Robert Brien
- Full name: Robert C. Brien
- Country (sports): Australia
- Born: 26 October 1944 (age 81) Sydney, Australia
- College: Mississippi State University (1964–1967)

Singles

Grand Slam singles results
- Australian Open: 2R (1964, 1966)
- US Open: 1R (1964, 1971)

Doubles

Grand Slam doubles results
- Australian Open: 2R (1962, 1963)

= Robert Brien =

Australian tennis player

Robert C. Brien (born 26 October 1944 in Sydney) was a tennis player in the 1960s and 1970s.

==Tennis career==
In 1963 Brien, with John Cottrill, won the Australian Championships Boys Doubles Championship.

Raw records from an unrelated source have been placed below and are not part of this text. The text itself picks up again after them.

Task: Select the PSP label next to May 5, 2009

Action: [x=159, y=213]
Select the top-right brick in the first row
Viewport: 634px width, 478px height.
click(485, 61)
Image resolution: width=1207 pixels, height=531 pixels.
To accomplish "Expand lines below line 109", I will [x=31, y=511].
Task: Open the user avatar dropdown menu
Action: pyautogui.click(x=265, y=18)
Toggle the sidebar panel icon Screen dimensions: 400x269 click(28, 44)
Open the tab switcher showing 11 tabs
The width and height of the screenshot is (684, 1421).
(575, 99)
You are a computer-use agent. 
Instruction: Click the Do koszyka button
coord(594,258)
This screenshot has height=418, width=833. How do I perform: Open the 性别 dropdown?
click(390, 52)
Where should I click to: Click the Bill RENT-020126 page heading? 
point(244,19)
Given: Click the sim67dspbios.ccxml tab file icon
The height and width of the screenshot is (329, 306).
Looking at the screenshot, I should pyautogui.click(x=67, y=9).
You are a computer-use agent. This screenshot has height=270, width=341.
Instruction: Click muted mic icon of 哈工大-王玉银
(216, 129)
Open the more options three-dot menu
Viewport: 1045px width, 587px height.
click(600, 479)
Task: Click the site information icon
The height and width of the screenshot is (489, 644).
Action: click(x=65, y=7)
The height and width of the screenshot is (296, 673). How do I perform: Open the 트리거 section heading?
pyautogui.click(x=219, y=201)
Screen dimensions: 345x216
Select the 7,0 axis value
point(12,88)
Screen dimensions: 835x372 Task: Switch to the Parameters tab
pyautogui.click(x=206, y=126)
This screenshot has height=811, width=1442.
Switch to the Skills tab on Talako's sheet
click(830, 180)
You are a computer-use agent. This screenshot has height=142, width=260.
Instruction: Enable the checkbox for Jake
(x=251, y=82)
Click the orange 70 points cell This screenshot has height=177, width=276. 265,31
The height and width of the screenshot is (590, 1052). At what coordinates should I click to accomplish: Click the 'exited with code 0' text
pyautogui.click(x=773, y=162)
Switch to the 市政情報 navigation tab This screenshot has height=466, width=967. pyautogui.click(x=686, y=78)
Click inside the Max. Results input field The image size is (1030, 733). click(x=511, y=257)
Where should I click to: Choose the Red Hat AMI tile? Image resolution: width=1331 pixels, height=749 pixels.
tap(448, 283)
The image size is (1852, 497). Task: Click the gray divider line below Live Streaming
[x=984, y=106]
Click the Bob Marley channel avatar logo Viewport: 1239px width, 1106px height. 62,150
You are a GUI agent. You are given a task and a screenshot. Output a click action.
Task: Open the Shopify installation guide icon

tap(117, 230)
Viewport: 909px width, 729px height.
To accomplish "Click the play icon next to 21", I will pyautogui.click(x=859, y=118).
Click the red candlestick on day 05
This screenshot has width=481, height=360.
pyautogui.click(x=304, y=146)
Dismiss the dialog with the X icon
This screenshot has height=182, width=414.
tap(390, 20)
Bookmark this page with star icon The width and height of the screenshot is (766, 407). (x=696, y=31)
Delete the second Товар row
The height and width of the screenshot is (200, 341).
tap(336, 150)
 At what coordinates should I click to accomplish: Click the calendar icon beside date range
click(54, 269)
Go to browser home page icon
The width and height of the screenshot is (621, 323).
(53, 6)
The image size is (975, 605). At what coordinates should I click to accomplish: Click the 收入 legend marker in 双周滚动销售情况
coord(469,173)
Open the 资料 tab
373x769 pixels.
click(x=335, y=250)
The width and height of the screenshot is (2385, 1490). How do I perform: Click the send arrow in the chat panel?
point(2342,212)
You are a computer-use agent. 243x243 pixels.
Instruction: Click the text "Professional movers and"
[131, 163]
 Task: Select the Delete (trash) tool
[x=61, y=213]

As a 19-year-old who had been in the United States for four months, Brien reached the final at the Cincinnati Open in
1964 before losing to Herb Fitzgibbon.

According to an article in the 5 July 1964, edition of The Cincinnati Enquirer, Brien had defeated Neale Fraser, Owen Davidson, Tony Roche and Bill Lenoir.

Brien played collegiate tennis at Mississippi State University. He was an All-American in 1966 and 1967. Brien finished his collegiate tennis career with a 67–1 career winning record.

In 1981 Brien was inducted into the Mississippi State University Sports Hall of Fame.

Brien was inducted into the Mississippi Sports Hall of Fame in 1985.